• [TASK REQUIREMENTS]: Set down exactly the lines from the one containing "You are a computer-use" to the final line of the records below, with every picture omitted.

• [DATA PROVIDED]:
|---|
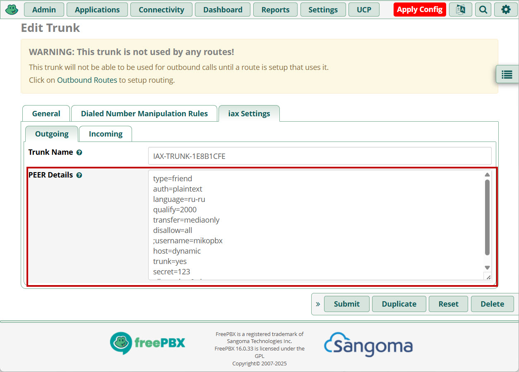Viewport: 519px width, 372px height.
Task: Switch to the General tab
Action: pyautogui.click(x=46, y=113)
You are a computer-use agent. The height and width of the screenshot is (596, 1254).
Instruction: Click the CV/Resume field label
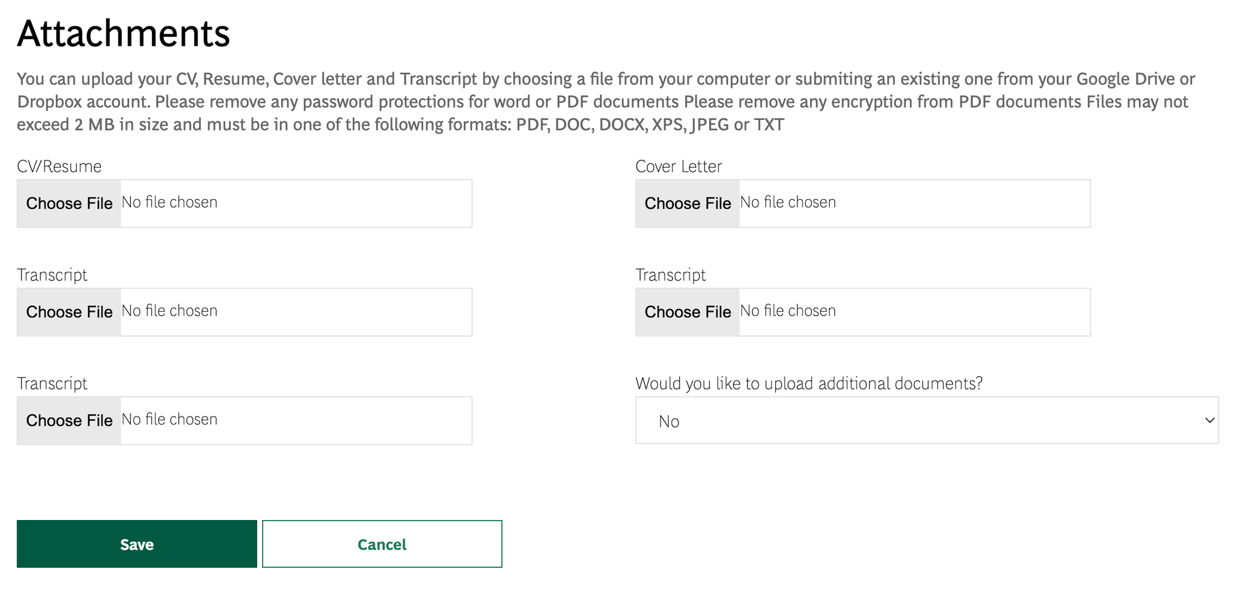click(59, 167)
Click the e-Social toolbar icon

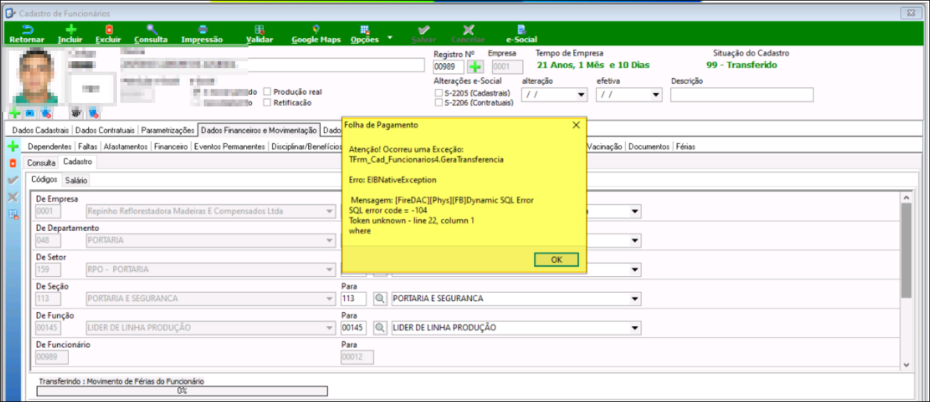click(521, 30)
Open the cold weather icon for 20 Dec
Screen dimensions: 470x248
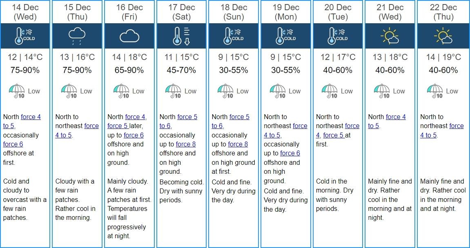pyautogui.click(x=337, y=36)
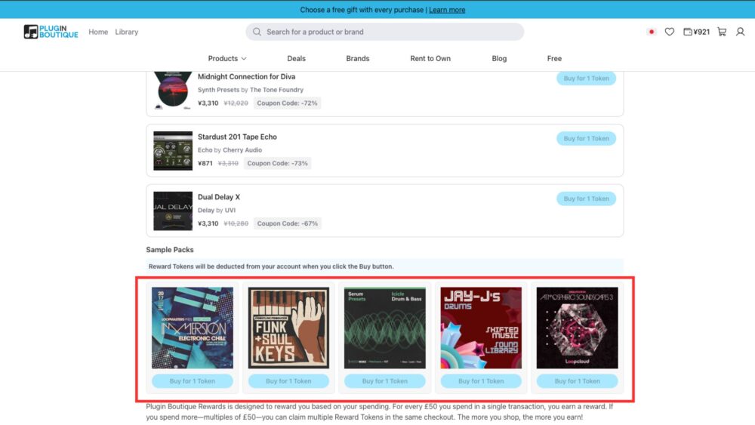The width and height of the screenshot is (755, 425).
Task: Click the Plugin Boutique logo
Action: tap(51, 32)
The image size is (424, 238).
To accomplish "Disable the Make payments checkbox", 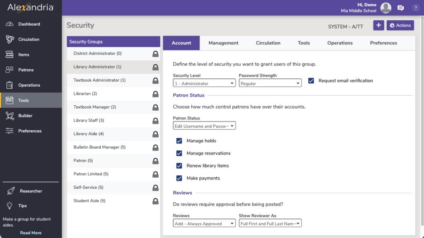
|---|
• [ANSWER BELOW]:
You are a computer-use agent. The height and width of the screenshot is (596, 1254).
Instruction: Click the CV/Resume field label
click(59, 167)
Click the e-Social toolbar icon

click(521, 30)
Open the cold weather icon for 20 Dec
Screen dimensions: 470x248
pyautogui.click(x=337, y=36)
The width and height of the screenshot is (755, 425).
Task: Click the Plugin Boutique logo
Action: tap(51, 32)
The image size is (424, 238).
To accomplish "Disable the Make payments checkbox", 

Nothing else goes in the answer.